▶ [Exercise] Wherever "Refresh" occurs in the entries, copy the line that holds it.

▶ [Exercise inputs]
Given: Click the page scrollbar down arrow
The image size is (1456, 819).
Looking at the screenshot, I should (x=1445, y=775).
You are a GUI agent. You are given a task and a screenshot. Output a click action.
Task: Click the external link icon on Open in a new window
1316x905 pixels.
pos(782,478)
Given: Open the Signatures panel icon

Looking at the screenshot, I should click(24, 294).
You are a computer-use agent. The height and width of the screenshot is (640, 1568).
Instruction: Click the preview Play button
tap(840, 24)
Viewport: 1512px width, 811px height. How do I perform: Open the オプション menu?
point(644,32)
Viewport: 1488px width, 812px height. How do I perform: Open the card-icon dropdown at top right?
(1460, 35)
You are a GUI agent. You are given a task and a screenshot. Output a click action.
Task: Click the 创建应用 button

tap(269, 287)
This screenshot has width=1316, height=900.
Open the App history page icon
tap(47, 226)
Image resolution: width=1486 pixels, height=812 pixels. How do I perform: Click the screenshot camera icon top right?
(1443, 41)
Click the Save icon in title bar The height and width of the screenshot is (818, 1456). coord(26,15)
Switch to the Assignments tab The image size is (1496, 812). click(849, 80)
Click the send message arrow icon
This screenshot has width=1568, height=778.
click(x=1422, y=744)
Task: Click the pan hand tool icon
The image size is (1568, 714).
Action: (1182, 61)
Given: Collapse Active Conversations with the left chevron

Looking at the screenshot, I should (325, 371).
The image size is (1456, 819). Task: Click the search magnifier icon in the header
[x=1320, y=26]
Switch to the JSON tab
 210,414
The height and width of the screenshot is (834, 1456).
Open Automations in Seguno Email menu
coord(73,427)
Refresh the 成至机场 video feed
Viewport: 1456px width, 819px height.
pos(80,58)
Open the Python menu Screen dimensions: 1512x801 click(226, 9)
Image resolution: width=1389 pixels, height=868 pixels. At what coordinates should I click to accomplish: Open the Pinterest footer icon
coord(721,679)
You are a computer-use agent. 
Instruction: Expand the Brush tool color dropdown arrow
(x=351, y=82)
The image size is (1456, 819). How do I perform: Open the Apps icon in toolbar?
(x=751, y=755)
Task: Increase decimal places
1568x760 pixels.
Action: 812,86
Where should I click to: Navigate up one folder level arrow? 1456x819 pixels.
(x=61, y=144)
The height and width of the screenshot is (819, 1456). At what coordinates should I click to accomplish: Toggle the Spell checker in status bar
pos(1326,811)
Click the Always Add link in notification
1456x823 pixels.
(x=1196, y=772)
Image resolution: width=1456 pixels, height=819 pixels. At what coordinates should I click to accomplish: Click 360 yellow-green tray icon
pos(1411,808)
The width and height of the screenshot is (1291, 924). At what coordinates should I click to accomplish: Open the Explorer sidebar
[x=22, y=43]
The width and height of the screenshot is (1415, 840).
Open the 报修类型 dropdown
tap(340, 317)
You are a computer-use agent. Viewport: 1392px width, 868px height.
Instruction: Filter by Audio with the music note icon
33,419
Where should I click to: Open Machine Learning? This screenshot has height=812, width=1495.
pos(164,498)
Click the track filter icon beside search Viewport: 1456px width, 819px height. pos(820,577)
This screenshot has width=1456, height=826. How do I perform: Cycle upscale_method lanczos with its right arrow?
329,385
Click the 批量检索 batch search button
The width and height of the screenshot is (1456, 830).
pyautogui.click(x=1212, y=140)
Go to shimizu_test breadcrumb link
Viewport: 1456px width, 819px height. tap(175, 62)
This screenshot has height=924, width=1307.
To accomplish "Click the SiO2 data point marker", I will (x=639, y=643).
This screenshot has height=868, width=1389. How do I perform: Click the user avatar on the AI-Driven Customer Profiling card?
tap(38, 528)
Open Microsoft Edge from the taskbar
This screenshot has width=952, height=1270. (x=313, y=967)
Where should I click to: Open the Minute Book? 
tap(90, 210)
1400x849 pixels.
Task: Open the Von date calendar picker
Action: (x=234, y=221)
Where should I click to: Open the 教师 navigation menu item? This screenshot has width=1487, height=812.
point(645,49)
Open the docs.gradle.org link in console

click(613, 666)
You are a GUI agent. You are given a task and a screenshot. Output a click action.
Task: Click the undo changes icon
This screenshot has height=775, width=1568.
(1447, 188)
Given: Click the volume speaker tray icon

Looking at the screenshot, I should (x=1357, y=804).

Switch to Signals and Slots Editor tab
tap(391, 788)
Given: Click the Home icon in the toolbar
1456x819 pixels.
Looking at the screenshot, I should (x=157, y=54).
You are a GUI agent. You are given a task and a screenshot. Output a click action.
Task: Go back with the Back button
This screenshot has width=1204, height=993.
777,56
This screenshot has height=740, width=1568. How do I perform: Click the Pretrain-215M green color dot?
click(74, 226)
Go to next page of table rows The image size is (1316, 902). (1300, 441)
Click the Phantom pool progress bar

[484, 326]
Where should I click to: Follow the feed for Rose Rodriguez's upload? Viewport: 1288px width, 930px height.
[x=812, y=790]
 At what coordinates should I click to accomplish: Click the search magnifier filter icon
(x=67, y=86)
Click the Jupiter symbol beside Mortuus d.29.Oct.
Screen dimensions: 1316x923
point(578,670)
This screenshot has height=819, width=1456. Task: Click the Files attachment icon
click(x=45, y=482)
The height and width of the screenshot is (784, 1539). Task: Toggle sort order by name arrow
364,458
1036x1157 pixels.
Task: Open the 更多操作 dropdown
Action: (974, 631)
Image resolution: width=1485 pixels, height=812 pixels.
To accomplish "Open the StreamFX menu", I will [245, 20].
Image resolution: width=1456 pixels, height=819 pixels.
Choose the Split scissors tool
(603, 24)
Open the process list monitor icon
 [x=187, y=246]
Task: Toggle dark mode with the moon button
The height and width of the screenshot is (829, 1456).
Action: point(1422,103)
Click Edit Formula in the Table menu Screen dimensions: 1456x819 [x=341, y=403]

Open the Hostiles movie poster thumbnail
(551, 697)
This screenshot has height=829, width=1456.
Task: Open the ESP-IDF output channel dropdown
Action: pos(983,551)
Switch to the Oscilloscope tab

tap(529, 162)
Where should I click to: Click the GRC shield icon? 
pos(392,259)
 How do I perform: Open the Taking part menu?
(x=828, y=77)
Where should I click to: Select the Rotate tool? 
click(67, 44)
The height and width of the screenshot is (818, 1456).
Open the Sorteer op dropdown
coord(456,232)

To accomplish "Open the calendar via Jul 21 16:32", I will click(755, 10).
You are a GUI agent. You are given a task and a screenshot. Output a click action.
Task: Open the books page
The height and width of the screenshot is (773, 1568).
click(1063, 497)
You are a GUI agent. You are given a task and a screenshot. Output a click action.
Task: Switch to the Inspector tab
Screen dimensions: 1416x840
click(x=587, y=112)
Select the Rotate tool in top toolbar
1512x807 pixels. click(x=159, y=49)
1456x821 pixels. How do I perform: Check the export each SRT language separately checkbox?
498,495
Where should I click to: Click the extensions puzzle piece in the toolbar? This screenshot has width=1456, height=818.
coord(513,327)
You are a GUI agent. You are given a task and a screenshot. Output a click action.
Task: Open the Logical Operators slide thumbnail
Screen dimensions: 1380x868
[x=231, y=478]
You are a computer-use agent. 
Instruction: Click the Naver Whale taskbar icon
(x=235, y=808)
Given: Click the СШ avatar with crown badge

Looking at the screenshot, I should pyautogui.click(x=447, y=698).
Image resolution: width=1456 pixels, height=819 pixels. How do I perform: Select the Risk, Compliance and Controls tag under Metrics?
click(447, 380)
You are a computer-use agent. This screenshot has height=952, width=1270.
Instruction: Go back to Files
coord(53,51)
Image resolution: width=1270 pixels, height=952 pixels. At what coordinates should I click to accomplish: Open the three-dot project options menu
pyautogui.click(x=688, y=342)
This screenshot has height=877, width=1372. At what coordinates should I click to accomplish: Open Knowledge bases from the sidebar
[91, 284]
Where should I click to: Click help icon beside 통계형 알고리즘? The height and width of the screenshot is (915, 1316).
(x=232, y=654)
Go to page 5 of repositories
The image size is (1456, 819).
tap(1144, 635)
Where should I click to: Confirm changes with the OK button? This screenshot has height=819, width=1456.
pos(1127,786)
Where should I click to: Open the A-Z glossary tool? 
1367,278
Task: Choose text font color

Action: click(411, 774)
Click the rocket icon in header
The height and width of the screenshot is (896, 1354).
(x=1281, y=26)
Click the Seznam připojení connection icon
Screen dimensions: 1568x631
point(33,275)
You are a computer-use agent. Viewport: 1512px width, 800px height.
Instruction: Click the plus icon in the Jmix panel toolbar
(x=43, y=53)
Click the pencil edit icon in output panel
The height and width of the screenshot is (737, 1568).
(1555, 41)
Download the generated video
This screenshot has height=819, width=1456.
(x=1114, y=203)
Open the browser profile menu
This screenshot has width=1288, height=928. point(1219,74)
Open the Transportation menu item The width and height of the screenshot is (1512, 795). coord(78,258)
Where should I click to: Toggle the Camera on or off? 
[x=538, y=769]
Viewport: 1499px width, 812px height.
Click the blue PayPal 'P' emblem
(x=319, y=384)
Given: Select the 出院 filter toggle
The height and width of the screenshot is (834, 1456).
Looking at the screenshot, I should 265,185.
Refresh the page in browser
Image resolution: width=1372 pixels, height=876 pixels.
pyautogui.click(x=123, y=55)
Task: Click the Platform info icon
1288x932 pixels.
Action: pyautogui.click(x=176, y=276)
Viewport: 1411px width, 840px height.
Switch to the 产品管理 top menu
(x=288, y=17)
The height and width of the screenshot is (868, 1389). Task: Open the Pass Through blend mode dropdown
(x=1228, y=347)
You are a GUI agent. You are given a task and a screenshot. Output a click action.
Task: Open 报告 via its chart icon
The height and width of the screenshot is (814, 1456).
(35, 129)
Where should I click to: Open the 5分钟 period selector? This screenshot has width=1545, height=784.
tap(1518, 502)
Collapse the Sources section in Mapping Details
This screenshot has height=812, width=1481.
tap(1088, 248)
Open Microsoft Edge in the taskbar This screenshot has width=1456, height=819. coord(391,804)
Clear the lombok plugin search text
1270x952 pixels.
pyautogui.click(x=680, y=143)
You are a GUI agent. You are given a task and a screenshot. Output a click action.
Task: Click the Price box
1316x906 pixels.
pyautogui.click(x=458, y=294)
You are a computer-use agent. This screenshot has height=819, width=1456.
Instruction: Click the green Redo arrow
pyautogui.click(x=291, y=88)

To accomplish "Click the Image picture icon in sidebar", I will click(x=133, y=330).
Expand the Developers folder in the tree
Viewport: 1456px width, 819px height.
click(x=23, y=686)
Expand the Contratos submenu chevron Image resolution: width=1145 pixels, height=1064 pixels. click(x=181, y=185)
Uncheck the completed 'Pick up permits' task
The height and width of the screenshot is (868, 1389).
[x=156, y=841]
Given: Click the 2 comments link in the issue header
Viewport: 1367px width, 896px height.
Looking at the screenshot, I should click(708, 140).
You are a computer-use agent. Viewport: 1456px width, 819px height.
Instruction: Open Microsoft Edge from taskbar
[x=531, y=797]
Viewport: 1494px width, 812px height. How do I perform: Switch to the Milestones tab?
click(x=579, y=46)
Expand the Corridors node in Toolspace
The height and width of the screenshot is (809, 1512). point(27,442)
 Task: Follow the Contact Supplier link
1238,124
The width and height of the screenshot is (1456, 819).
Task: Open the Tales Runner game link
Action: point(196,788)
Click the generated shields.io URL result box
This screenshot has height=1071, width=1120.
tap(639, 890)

▶ [Answer to the problem]
Refresh the 成至机场 video feed
Refresh the page in browser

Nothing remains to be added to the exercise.